Task instructions
Which lines of the entries below run from the one holding "июня 2023 (16, 237)" to the one holding "февраля 2024 (18, 202)", inclusive? Set down exactly those lines and no others.

[Start of Attachment]

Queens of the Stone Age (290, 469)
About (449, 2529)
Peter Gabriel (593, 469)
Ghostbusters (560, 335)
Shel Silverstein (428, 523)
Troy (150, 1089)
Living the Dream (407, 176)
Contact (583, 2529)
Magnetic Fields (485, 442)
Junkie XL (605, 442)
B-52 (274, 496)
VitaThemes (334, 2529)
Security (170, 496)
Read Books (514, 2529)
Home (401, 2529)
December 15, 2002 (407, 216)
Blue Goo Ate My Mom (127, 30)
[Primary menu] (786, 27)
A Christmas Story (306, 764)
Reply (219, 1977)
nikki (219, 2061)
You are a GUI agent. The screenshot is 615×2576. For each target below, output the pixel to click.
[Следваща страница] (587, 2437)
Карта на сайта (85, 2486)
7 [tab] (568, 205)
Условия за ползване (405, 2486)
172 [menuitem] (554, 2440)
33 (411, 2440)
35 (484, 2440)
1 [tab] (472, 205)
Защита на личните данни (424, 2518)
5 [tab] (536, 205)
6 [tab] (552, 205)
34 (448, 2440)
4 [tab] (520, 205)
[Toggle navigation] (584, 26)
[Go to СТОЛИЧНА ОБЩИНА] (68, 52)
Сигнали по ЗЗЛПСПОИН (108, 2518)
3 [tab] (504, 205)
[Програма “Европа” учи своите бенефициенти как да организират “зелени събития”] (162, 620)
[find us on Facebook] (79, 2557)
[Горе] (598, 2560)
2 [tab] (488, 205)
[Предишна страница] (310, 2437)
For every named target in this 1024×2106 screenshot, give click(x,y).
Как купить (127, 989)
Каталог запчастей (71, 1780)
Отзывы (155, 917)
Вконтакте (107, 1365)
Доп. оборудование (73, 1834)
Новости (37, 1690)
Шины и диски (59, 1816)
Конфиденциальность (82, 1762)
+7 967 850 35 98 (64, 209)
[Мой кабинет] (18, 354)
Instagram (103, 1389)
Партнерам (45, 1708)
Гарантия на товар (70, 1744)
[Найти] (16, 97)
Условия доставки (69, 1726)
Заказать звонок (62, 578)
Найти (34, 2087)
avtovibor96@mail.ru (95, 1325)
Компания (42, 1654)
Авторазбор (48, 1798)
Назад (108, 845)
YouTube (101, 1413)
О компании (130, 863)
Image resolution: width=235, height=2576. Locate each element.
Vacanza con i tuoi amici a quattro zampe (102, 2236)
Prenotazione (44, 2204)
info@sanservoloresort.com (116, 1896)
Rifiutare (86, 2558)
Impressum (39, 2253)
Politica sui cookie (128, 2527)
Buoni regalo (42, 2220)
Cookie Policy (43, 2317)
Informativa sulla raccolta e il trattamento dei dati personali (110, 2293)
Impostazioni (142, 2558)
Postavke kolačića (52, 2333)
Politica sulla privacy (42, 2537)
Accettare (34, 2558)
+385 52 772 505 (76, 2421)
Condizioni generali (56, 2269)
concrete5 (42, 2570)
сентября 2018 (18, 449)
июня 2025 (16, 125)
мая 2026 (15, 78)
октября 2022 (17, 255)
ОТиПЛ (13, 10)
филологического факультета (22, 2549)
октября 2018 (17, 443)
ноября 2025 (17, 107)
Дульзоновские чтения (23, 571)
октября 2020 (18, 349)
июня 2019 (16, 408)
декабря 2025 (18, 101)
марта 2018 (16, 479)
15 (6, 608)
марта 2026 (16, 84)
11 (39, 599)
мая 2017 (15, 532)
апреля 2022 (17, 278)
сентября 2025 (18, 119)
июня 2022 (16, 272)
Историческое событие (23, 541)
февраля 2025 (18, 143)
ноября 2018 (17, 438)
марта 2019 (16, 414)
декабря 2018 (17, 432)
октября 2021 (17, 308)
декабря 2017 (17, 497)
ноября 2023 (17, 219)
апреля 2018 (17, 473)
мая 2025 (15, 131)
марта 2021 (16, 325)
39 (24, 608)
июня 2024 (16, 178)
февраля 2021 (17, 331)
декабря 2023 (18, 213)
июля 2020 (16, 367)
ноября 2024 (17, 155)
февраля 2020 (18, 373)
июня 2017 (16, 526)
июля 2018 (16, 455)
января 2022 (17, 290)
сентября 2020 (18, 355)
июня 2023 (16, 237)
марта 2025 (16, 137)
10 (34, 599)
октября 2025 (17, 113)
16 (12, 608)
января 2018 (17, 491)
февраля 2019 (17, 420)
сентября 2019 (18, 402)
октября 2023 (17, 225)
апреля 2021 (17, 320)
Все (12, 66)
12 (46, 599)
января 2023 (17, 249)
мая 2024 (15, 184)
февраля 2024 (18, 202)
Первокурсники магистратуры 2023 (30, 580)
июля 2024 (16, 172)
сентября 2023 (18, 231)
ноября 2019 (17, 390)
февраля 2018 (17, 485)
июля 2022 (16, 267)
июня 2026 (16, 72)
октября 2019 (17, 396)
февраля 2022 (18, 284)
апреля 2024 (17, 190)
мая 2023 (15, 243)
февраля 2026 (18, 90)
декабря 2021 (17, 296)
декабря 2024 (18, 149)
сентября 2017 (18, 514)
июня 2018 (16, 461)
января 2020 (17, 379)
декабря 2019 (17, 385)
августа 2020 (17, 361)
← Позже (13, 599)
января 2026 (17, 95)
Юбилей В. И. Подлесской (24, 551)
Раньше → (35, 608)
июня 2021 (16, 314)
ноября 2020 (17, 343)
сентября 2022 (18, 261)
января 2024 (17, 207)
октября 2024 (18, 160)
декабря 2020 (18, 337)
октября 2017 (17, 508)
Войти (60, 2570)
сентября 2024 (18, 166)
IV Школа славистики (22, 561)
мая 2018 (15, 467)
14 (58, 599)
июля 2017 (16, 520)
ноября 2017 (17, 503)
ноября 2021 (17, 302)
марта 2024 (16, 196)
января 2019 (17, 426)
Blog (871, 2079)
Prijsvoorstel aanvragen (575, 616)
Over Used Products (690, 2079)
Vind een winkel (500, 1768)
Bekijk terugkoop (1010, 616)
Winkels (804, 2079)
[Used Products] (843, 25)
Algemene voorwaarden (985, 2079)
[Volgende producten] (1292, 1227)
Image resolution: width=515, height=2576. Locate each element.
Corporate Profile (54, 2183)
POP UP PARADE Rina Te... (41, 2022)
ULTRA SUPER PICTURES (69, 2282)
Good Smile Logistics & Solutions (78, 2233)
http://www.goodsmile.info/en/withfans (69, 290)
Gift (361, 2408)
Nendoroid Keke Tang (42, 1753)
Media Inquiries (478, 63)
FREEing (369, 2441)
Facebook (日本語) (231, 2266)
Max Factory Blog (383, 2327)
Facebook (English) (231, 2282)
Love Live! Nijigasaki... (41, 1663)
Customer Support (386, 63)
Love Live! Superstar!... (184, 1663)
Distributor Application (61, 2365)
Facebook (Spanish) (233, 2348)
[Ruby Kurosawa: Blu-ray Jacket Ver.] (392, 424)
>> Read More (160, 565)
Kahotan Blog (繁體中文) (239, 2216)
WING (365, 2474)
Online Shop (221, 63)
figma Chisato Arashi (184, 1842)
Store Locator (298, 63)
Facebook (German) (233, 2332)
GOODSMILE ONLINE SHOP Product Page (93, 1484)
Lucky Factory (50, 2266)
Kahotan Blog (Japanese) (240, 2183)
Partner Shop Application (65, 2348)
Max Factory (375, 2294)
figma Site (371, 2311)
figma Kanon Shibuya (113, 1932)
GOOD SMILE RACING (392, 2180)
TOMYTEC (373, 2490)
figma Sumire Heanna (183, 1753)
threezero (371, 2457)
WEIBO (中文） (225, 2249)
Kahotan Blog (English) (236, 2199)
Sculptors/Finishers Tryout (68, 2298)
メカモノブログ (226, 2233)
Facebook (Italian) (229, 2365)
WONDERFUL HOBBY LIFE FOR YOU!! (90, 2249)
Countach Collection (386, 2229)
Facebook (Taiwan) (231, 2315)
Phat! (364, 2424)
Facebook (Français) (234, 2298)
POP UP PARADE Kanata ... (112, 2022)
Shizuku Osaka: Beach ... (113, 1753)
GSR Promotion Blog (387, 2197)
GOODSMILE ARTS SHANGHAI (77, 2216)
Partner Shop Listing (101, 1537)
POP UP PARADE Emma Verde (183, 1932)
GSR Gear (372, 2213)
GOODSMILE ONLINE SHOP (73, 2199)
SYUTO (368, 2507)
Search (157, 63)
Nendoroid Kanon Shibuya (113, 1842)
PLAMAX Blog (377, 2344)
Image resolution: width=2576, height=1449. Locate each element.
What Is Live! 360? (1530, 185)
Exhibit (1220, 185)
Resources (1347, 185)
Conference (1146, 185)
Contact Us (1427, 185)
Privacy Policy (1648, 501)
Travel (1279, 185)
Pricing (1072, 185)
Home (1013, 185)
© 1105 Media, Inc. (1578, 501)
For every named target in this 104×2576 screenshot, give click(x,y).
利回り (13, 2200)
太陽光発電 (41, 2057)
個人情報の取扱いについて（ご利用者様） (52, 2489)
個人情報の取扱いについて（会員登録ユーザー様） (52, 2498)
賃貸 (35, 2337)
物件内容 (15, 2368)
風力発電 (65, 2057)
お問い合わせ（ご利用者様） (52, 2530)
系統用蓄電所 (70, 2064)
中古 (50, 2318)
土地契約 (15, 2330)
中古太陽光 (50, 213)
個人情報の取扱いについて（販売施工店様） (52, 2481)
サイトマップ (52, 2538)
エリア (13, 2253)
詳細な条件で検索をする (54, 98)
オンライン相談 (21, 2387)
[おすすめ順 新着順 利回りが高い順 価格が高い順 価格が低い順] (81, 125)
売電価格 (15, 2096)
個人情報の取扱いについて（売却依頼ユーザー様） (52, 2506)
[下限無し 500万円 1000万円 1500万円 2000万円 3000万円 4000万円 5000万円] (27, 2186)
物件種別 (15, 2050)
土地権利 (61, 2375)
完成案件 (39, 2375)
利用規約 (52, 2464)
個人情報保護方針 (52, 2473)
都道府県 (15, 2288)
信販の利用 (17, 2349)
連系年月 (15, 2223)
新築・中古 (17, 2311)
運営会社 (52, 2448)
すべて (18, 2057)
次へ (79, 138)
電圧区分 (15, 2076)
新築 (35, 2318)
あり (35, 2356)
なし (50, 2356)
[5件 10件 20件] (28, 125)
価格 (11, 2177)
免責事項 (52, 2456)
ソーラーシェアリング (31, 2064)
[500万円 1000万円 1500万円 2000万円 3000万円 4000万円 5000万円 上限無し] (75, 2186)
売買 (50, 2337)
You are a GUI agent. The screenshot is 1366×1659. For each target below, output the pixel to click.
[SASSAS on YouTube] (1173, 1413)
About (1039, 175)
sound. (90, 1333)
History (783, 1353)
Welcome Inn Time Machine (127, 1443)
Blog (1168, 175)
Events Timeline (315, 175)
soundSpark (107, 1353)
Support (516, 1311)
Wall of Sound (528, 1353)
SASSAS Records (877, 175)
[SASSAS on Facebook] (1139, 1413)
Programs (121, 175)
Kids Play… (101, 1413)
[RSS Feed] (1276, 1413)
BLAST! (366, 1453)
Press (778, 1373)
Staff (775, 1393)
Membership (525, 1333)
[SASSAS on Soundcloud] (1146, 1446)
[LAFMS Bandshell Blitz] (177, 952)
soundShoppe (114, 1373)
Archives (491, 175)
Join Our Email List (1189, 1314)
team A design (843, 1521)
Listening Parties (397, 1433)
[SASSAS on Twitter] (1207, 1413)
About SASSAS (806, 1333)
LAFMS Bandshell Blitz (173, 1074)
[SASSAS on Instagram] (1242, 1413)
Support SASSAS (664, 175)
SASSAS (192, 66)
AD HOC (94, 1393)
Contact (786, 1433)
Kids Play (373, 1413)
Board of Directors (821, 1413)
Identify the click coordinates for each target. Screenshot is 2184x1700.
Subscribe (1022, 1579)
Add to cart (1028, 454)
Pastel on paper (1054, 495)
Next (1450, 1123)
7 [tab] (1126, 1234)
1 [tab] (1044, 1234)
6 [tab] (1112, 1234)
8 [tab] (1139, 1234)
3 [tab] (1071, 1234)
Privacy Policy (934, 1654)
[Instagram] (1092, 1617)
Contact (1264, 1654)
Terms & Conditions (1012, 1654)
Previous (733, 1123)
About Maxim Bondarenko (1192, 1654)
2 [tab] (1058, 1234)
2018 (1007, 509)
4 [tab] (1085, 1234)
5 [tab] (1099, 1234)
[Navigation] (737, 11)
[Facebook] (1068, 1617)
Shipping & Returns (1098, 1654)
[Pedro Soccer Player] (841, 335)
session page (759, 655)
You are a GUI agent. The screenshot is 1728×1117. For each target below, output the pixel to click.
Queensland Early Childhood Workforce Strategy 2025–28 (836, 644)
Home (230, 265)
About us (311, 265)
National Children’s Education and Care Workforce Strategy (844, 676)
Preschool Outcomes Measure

[End of Attachment]

Solution to the exercise
июня 2023 (16, 237)
марта 2025 (16, 137)
10 (34, 599)
октября 2025 (17, 113)
16 (12, 608)
января 2018 (17, 491)
февраля 2019 (17, 420)
сентября 2019 (18, 402)
октября 2023 (17, 225)
апреля 2021 (17, 320)
Все (12, 66)
12 (46, 599)
января 2023 (17, 249)
мая 2024 (15, 184)
февраля 2024 (18, 202)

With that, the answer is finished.